## Problem description
Which lines in the records below contain the word "column"? Return each of them.

## Records shown

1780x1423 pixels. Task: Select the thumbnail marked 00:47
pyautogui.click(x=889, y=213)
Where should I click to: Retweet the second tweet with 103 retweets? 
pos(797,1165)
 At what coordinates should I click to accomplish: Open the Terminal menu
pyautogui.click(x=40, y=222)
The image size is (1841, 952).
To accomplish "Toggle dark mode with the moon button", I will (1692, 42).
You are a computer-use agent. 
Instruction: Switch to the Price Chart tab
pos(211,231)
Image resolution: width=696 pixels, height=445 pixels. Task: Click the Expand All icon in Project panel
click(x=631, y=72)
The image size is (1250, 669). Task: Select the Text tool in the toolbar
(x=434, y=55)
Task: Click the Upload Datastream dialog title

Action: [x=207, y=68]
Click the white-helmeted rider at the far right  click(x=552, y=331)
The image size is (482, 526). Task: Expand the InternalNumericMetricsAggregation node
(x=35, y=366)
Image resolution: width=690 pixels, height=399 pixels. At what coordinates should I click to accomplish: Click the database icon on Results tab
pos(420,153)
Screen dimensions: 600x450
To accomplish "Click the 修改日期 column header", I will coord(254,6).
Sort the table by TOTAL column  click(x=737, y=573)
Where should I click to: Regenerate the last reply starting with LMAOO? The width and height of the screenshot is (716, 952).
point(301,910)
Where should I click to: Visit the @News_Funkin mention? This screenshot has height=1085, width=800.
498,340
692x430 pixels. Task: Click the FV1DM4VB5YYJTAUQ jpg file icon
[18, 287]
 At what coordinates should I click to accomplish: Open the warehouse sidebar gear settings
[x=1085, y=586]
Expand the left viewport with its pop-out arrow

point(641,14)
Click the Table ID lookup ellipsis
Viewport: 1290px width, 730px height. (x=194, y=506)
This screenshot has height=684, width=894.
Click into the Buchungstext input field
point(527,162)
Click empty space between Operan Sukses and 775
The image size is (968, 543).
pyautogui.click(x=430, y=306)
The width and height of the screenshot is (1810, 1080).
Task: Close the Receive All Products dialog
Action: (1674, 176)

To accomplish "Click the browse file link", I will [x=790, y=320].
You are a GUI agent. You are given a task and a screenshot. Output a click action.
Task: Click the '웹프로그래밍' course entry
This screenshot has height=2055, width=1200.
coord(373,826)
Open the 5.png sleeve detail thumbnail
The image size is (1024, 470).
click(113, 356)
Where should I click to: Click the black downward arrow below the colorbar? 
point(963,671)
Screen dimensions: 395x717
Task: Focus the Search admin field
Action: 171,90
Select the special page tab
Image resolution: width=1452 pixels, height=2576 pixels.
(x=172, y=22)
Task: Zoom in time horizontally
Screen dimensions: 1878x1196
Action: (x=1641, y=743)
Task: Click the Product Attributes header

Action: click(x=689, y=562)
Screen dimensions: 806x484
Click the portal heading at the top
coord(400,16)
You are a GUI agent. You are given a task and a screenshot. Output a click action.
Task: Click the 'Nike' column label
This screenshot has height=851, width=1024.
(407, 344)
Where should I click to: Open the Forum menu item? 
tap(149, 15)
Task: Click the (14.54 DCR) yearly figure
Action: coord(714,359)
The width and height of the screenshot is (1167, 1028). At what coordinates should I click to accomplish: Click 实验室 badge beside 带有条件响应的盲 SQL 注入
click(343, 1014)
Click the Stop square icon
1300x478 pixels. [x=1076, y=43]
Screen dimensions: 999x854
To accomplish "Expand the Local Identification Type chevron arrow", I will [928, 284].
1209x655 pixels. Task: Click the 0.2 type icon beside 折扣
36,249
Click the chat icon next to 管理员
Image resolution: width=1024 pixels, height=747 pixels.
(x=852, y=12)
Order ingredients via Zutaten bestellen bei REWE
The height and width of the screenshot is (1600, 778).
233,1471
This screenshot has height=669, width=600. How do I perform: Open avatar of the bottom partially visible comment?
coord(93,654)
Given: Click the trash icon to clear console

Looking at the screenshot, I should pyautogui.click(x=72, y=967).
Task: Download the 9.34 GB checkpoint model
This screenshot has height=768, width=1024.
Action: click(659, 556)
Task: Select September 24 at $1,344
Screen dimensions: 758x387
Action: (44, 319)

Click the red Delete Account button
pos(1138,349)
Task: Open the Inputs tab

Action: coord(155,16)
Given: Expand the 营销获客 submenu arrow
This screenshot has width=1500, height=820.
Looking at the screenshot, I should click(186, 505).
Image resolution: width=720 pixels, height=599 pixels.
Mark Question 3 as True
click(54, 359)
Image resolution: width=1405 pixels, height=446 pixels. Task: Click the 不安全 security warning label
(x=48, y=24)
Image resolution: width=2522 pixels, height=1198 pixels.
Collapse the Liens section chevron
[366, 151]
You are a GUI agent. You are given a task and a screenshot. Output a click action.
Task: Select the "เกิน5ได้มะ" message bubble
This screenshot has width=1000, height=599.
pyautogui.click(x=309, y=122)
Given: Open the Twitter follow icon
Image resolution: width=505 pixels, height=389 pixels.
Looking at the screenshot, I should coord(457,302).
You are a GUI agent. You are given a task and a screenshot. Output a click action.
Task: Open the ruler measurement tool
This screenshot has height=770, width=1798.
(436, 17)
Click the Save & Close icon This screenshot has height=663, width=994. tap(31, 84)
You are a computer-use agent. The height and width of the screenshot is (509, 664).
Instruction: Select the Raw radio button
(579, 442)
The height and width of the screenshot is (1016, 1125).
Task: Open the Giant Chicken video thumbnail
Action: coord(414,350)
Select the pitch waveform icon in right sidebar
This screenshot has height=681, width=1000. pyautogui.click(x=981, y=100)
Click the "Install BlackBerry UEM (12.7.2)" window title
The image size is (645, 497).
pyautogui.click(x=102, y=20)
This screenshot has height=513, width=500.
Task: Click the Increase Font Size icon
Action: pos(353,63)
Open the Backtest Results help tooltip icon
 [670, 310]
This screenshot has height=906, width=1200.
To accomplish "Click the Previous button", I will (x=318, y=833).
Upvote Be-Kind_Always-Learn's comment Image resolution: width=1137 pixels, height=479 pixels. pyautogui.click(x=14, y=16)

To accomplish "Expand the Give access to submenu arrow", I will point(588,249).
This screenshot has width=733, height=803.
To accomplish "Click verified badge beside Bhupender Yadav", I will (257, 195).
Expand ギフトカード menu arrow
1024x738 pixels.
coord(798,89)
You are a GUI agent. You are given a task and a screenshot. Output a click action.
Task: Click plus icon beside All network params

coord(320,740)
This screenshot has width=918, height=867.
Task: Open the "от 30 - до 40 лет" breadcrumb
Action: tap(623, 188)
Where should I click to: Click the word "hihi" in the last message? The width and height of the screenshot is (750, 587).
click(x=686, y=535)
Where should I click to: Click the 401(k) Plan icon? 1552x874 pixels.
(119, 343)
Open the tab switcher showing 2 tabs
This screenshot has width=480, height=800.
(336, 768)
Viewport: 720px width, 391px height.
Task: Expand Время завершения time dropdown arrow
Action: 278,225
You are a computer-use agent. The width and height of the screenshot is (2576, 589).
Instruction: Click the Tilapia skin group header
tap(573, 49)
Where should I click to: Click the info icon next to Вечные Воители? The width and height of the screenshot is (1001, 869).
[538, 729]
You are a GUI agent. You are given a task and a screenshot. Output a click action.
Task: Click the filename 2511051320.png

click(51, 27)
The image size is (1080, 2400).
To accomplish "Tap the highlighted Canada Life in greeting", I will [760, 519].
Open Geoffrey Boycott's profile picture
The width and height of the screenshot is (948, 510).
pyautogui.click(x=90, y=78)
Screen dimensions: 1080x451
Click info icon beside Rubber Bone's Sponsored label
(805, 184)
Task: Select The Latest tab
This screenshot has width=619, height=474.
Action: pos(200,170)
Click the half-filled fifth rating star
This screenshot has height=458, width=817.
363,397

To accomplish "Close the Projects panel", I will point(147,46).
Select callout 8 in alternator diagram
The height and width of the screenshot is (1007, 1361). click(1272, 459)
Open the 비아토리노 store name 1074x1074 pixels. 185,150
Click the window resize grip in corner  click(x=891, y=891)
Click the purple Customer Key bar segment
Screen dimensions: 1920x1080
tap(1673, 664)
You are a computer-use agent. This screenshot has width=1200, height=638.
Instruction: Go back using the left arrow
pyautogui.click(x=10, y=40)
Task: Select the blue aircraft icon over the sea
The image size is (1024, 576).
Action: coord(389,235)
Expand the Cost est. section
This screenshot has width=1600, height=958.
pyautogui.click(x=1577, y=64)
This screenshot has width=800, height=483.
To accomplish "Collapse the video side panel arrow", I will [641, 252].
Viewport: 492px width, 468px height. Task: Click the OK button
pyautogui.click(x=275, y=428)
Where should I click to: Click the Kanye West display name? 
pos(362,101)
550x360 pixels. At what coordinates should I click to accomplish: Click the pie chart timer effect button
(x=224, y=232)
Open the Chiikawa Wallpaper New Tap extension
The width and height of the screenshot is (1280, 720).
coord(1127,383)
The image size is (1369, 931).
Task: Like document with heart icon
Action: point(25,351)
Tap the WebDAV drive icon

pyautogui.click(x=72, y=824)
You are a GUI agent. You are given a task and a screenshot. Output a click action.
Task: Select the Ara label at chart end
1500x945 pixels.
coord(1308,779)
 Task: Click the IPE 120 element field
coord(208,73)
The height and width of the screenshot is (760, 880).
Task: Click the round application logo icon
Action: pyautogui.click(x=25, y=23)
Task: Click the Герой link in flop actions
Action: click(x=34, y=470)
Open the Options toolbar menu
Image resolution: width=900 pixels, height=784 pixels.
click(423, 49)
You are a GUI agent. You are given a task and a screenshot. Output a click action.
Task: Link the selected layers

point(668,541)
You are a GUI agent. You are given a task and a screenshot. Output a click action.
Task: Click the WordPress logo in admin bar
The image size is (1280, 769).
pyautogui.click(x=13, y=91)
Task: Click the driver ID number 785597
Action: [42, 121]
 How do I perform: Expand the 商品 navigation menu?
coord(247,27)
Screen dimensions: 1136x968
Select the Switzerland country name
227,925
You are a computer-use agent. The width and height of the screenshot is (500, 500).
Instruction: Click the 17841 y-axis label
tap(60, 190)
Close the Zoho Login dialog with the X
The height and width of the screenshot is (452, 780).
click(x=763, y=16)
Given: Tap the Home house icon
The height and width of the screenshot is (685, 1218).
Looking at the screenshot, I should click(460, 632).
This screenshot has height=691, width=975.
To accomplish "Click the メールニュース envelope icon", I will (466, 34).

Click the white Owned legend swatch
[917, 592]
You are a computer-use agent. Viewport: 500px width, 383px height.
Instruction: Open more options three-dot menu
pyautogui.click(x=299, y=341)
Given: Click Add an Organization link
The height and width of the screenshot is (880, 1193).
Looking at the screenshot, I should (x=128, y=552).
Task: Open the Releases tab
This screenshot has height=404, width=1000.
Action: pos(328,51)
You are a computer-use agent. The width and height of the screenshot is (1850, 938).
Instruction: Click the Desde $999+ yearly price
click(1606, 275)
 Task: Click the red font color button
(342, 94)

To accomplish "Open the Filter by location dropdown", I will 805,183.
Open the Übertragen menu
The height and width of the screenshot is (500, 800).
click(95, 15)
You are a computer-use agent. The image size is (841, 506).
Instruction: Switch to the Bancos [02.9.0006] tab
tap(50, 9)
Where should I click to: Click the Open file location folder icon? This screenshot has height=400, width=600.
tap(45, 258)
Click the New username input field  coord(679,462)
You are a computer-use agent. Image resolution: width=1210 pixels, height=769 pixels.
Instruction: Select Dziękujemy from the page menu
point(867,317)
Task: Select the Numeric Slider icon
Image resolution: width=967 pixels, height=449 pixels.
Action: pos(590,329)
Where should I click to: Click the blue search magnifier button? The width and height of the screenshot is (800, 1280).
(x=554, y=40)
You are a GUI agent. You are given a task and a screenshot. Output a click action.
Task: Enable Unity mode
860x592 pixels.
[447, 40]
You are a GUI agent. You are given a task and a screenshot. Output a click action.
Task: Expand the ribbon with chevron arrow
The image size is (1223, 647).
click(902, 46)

## Answer to this problem
To accomplish "Click the 修改日期 column header", I will coord(254,6).
Sort the table by TOTAL column  click(x=737, y=573)
Task: Click the 'Nike' column label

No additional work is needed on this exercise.